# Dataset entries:

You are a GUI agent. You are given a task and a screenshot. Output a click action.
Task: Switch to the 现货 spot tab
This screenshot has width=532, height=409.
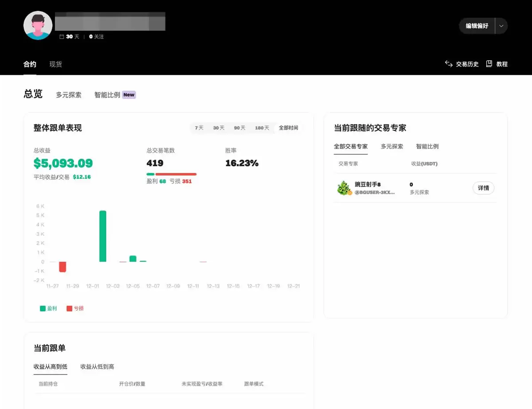[55, 64]
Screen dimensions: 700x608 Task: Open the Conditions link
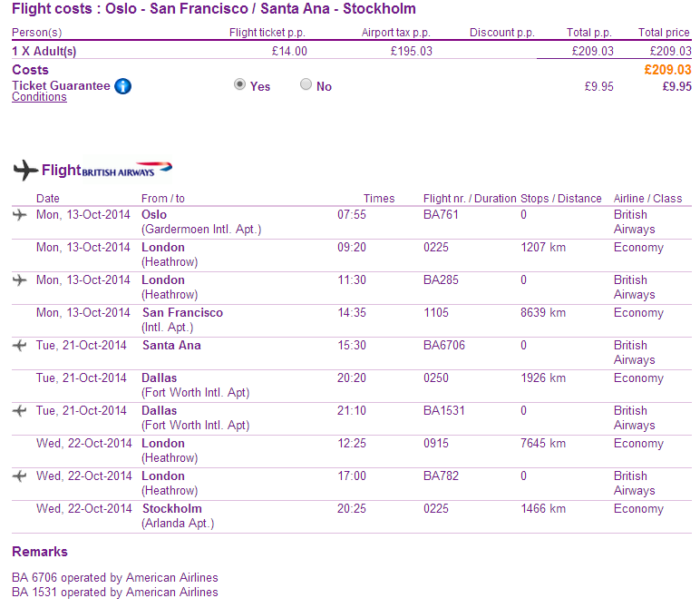pos(39,97)
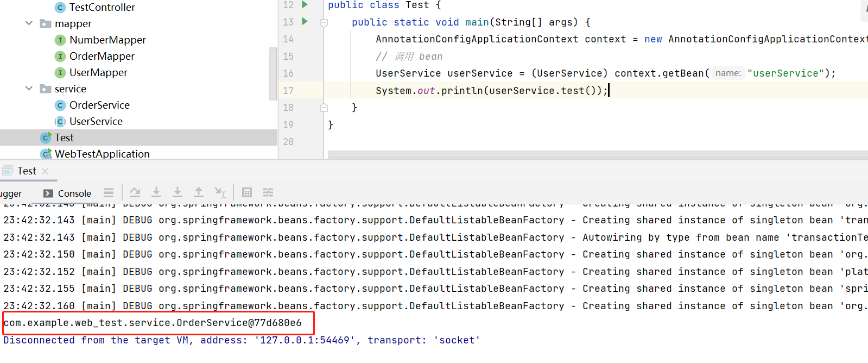Screen dimensions: 868x363
Task: Click the Force Step Into icon
Action: [178, 192]
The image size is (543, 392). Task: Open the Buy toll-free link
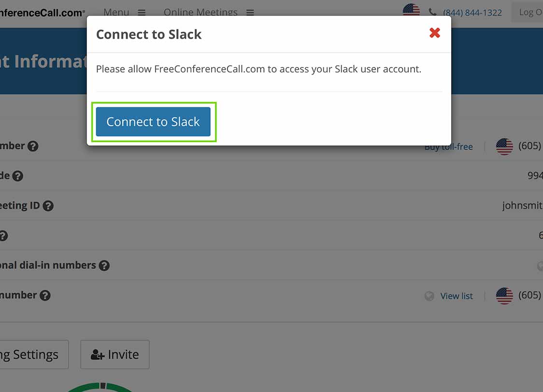448,146
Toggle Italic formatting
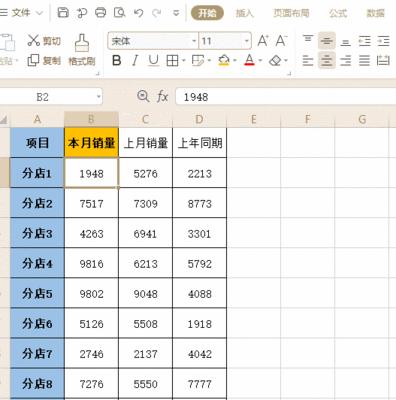 [135, 61]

# WHAT THE TASK REQUIRES:
Exactly the lines from the line with "Screen dimensions: 700x608" through the end of the data are to be reproduced, and no picture is to be included.

# ANSWER AREA:
Screen dimensions: 700x608 Task: Open the Conditions link
pos(39,97)
Screen dimensions: 868x363
Task: Click the Force Step Into icon
Action: [178, 192]
The image size is (543, 392). Task: Open the Buy toll-free link
448,146
Toggle Italic formatting
 [135, 61]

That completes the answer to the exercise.